Furthermore, keep in mind that New York’s governor calling all the shots has been unending for two-plus years. During this time, more than 100 Executive Orders have unilaterally changed hundreds of state laws, implemented rules and regulations, and authorized spending decisions, without legislative approval.

These executive orders remain in place. Should they all stay in effect? Is it time to repeal the state’s unnecessary, COVID-19-related rules, mandates, and dictates?

These are among the questions that still need answering.

More to the point, what needs answering now is this: Why isn’t the New York State Legislature engaged in a full-blown, independent, transparent, no-holds-barred, top-to-bottom examination of all of the decisions that were made and all of the actions that were taken during the COVID-19 response and recovery?

The answer: One-party rule with the governor’s Democrat party supermajorities in both houses towing the line.

Sure, back in July, Governor Hochul announced that she would hire an outside consultant (overseen, surprise, surprise, by her own state director of homeland security and emergency services) to conduct an “After Action Review” of the state’s pandemic response.

The firm to conduct this so-called “outside” review, however, isn’t being hired until sometime this month, according to the governor, with work to begin in November, preliminary results in six months, and no definitive timetable for a final report.

If that sounds vaguely familiar, you may recall Cuomo having his Health Commissioner, Howard Zucker, (who Hochul kept on for four months while he found a place to land) review his own deadly Covid nursing home order.

In other words, another slow-walk, another nothing.

What is certain is that there will be no report until long after November's election.

In early September, news reports revealed that the Hochul administration awarded a massive, $637 million state contract late last year to a firm known as Digital Gadgets. The contract was for COVID-19 tests. The state paid Digital Gadgets an average of $12.25 per COVID-19 test, despite other companies charging $7.80 or even less. That's more than you might pay retail for one test. Who negotiated that deal? The same person who drove such a hard bargain with the Buffalo Bills on their new stadium.

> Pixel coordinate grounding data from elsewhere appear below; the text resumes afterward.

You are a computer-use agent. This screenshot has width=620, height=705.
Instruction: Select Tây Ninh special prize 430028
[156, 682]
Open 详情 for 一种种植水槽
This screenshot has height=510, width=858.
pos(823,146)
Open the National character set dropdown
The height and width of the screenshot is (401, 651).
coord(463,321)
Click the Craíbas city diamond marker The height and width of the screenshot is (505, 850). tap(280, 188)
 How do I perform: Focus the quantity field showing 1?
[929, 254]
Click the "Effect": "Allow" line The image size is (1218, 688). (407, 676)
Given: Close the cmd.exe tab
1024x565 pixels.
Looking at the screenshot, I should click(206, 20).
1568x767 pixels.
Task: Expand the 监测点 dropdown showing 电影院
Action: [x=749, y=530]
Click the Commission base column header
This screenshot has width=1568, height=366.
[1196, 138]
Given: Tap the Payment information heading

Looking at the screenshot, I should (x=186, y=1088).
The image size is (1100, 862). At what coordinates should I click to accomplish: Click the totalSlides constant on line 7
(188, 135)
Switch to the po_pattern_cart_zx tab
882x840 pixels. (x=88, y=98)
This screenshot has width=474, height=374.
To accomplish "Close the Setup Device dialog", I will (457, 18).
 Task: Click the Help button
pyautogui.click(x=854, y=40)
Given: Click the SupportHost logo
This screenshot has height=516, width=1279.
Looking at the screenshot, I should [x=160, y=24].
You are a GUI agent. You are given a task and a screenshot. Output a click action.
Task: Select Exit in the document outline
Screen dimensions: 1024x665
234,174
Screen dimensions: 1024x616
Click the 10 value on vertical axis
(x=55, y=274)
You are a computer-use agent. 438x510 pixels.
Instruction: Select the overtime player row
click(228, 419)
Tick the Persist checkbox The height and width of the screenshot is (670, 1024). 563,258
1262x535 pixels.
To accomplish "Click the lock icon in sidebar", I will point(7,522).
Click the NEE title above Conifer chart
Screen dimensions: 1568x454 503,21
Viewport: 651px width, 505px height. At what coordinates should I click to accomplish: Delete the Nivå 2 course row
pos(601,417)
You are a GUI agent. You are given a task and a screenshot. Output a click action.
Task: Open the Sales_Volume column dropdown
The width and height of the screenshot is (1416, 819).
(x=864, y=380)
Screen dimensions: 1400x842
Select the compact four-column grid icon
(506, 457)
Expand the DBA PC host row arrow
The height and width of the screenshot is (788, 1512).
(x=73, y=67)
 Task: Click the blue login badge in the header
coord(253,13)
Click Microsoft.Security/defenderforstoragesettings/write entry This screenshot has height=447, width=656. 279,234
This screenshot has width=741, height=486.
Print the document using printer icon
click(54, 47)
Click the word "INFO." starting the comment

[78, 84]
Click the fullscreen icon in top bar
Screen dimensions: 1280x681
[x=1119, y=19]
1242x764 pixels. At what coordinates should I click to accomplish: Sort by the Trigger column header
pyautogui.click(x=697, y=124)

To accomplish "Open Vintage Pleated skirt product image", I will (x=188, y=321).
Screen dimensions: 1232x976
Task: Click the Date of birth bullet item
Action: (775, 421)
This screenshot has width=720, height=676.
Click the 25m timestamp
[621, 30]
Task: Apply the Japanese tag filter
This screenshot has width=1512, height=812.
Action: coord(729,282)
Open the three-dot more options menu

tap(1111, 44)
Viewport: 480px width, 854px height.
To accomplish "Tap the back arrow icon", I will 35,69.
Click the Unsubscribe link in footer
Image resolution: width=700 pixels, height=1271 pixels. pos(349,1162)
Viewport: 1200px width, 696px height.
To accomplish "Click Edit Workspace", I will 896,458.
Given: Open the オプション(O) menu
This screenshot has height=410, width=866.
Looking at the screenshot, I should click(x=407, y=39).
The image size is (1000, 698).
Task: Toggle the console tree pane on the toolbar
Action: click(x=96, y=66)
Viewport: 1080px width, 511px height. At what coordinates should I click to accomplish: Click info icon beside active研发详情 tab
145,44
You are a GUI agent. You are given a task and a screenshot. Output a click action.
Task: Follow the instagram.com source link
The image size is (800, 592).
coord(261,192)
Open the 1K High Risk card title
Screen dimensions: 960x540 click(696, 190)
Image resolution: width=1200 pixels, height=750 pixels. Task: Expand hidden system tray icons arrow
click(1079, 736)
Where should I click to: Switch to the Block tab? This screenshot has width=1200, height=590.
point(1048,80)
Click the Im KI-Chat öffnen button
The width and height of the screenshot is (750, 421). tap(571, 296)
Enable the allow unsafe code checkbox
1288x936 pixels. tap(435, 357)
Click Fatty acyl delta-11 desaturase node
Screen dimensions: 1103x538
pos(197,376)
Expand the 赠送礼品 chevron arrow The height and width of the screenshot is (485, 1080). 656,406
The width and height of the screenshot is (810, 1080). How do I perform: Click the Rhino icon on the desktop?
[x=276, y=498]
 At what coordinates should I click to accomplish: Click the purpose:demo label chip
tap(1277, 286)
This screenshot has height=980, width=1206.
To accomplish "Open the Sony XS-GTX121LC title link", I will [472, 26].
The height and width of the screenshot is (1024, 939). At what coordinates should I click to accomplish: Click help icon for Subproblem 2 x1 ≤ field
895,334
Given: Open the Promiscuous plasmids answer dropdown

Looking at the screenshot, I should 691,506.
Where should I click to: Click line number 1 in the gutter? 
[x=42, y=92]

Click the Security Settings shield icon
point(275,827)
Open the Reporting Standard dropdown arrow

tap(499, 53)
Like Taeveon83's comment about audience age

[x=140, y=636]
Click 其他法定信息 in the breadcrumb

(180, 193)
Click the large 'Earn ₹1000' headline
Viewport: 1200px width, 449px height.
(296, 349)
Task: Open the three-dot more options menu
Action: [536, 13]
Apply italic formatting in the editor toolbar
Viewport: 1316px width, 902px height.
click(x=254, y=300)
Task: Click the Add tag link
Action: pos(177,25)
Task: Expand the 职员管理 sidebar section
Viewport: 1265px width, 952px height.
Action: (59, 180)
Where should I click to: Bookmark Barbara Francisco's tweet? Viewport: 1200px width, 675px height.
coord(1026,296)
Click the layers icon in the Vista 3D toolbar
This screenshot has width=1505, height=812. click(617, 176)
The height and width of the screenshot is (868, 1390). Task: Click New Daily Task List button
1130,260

Meanwhile, the Albany Times Union reported that the Digital Gadgets CEO and members of his family have donated nearly $300,000 to Governor Hochul’s re-election campaign.

It has raised suspicions. Senate and Assembly Republicans have called for an investigation to determine if the Hochul administration engaged in pay-to-play violations of state ethics laws -- including (and this gets back to my overall point about the abuse of emergency executive powers) whether the governor utilized her emergency powers to skirt the competitive bidding process and state comptroller oversight that usually accompanies the awarding of state contracts.

It all calls to mind the terrible chapter of the Cuomo administration’s handling of the COVID-19 response in New York’s nursing homes, which was replete with lies, misinformation, stonewalling, whitewashing and bald-faced personal gain for the former governor with a $5.1 million book deal.

This tragedy in nursing homes also continues to demand a full and immediate investigation.

What we do know at the moment is that there is a glaring lack of urgency within the Hochul administration to reexamine the Covid-19 response, all of it, from the beginning until now -- its costs, its shortcomings, its outright failures, what worked and what did not, what actions should remain in place going forward and what needs to be scrapped immediately.

I have been a steadfast critic of many facets of New York’s pandemic response. I said again recently in this column that important, unanswered questions remain about the most devastating public health crisis this state has ever faced.

The longer the Hochul administration delays this reassessment, the more transparency gets clouded, the more credibility is eroded, and the more the effectiveness of New York’s future responses is diminished.